The United States supported repressive reactionaries in Haiti even before its independence in 1804. The first foreign aid granted by the U.S. — $750,000, a tremendous sum then — was sent to French slave masters in Haiti to put down the rebellion. This was done during slave-owning George Washington’s administration, under the direction of slave-owning Secretary of State Thomas Jefferson.

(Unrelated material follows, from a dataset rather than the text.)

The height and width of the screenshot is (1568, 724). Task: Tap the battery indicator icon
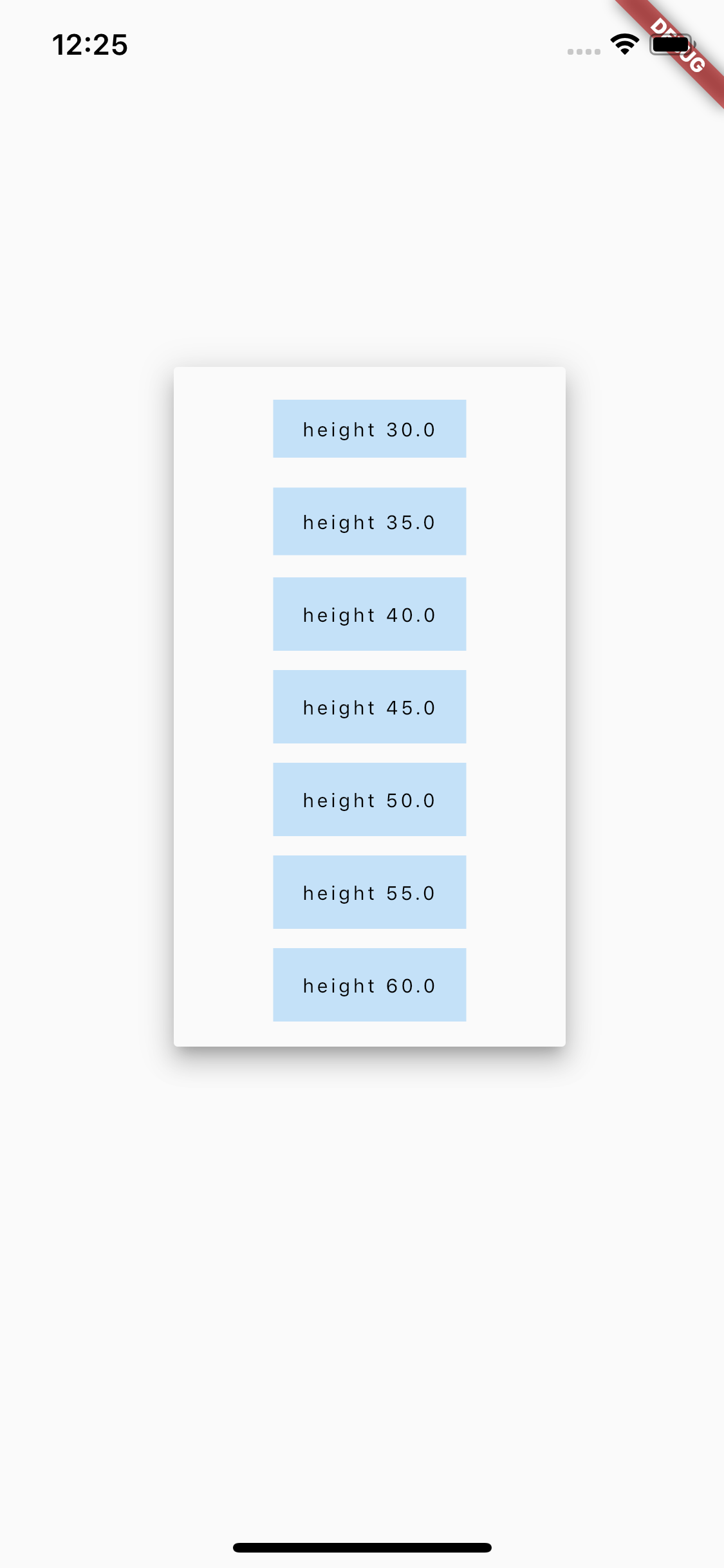point(672,45)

This aid did not derail the noble, bold, tenacious and ultimately successful liberation struggle of the Haitian people. Even though the army that France sent to Haiti committed genocide, killing an estimated half of the Haitian people, the roots of the struggle were too deep to be crushed. They went deep into Africa, since more than half of the members of Jean-Jacques Desslines’ army were born in Africa. Dessalines declared Haiti independent in 1804.
Ricardo Seitenfus, a Brazilian diplomat with the Organization of American States, says, “The original sin of Haiti was its liberation. In 1804, the Western world was colonialist, slave-owning, racist, basing its wealth on conquered lands. The revolutionary model of Haiti created fear in all the big powers.” (Le Temps, Dec. 20, 2010)
U.S. blockade damaged Haitian economy
The U.S., fearing that the example of Haiti would spark slave revolts at home, imposed a blockade in 1806 that lasted until 1863. U.S. ships could trade with Haiti, profitably but unofficially. Yet, the crew of any Haitian ship coming to the U.S. would have been enslaved, and the ship and its cargo seized.
The Haitian government was desperate to remove the threat of a French attempt to reconquer the country and was menaced by a naval blockade led by Adm. Jurien de la Gravière, an admiral who began his career by transporting slaves to Port-au-Prince. So in 1825, Haiti agreed to pay 150 million gold francs in “reparations” to the slave owners who lost their “property” during the Haitian revolution. The Haitian people were forced to pay gold for the liberty they won with their blood.
While France demanded this extortion from Haiti for so-called “reparations,” that government charged the U.S. only 80 million gold francs for the entire Louisiana Territory.
Since Haiti couldn’t come up this vast sum — more than 10 years worth of its gross domestic product — the government took out high-interest loans from French, U.S. and German banks. These loans were not paid off until 1947. Economists hired by twice popularly elected President Jean-Bertrand Aristide estimate that this extortion cost Haiti more than $22 billion. While France should repay most of it, U.S. banks should, too.
The U.S. occupation of Haiti from 1915 to 1934 should be seen along with its earlier and current occupation of Puerto Rico; its occupation of Cuba in 1898; U.S. banks’ purchase of the National Bank of Haiti from the French bank that owned it in 1908; and the Panama Canal’s completion in 1914.
U.S. Marines that occupied Haiti operated in a brutal, racist way and seized upon the corvée — an institution to compel labor that hadn’t been used since the 1830s — to build roads, bridges and dams as well as their barracks.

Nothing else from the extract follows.